Cricket is a sport that is popular in the United Kingdom and in other commonwealth countries. So far the only paper in the direction of predicting cricket is the one I was involved in which you can find here: Using Machine Learning to Predict the Outcome of English County twenty over Cricket Matches.
The National Football League is the most popular sport in the United States. It is extremely popular in fantasy sports with sites such as FanDuel and DraftKings having more than 100k players each.
There has been some work in predicting outcomes of NFL. However, because NFL is played only in the United States, where gambling is not allowed, there has been a considerably smaller body of work than one would expect.
For a formal statistical approach check out this paper : A State-Space Model for National Football League Scores . This papers claims to perform better than the bookmakers at Las Vegas for the season 1993. However, this paper is relatively old, and also, the model has not been tested extensively.
Microsoft’s Cortana also provides predictions for NFL (among other things).
So, predicting NFL games is definitely feasible. Cortana’s predictions, at least, are quite accurate. Now, the question of whether the models are good enough to make money is open, since, at least in my research, I couldn’t find any benchmarks.
What is way more popular, however, is fantasy NFL analysis. This MIT thesis is a good piece of work: Interactive tools for fantasy football analytics and predictions using machine learning. There are also some companies that are active in this area such as Swish Analytics.
Baseball was the sport where sports analytics started. Moneyball is the most famous example, but sabermetrics has been around well before that. It’s possible to find academic papers on baseball since 1962. PECOTA is an algorithm that makes baseball predictions that can be found here.
A recent student project from the Stanford Computer Science department attempted to predict baseball games. The results were average, not performing better than the Las Vegas benchmark. A google search can discover a few more such as this.

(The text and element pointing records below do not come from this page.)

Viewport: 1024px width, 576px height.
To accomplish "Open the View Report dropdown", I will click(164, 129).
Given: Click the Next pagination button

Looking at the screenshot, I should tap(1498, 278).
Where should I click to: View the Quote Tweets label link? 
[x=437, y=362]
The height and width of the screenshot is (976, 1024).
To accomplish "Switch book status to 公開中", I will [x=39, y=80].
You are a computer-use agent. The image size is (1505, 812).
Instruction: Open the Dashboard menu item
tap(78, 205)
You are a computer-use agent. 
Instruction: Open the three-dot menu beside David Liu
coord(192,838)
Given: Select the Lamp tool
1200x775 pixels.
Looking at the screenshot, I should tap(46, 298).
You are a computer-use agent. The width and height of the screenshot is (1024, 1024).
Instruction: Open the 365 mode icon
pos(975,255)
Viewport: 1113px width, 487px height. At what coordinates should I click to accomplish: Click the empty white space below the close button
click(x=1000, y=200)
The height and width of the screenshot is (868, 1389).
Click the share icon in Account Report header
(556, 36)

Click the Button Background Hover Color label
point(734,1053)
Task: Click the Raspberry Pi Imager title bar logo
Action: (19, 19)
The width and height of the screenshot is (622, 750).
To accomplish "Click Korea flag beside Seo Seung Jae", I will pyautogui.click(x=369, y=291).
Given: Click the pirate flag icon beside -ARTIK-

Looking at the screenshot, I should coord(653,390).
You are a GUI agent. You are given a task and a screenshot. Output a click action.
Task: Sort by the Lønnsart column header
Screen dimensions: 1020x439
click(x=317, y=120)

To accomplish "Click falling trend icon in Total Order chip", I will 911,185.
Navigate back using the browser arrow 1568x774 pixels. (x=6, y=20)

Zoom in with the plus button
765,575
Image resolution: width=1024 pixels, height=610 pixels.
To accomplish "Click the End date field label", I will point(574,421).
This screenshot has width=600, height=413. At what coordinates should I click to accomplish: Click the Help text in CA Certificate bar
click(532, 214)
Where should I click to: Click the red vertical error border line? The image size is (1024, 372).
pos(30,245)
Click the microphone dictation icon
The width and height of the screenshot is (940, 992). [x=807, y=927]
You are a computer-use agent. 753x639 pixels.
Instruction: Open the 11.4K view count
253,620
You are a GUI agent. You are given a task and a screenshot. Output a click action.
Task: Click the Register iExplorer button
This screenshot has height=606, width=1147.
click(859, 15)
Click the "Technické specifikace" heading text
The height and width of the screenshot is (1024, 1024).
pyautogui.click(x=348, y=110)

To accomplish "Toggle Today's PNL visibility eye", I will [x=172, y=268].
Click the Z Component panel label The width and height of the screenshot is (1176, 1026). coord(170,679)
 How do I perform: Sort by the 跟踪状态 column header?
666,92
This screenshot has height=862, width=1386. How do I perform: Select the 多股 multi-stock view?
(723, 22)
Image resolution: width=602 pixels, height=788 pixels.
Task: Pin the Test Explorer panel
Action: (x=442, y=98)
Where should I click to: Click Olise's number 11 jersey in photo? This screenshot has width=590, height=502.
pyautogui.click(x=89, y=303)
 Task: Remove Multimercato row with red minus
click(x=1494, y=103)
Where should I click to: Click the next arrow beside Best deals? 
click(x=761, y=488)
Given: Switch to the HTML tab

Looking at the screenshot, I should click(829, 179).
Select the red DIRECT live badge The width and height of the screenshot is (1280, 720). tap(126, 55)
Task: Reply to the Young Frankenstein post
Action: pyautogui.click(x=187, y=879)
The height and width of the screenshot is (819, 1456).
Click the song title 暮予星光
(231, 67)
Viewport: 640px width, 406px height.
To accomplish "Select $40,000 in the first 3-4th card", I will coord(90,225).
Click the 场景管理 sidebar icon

So, how accurate can baseball predictions be? An interesting post by fivethirtyeight reports that the theoretical minimum root mean squared error that can be achieved in baseball is 6.4 and that no method currently comes close to that.
There has been limited work in predicting hockey games. A paper from 2013 achieved accuracy of close to 59% on National Hockey League games. The theoretical limit seems to lie at 62% as explained in this blog post.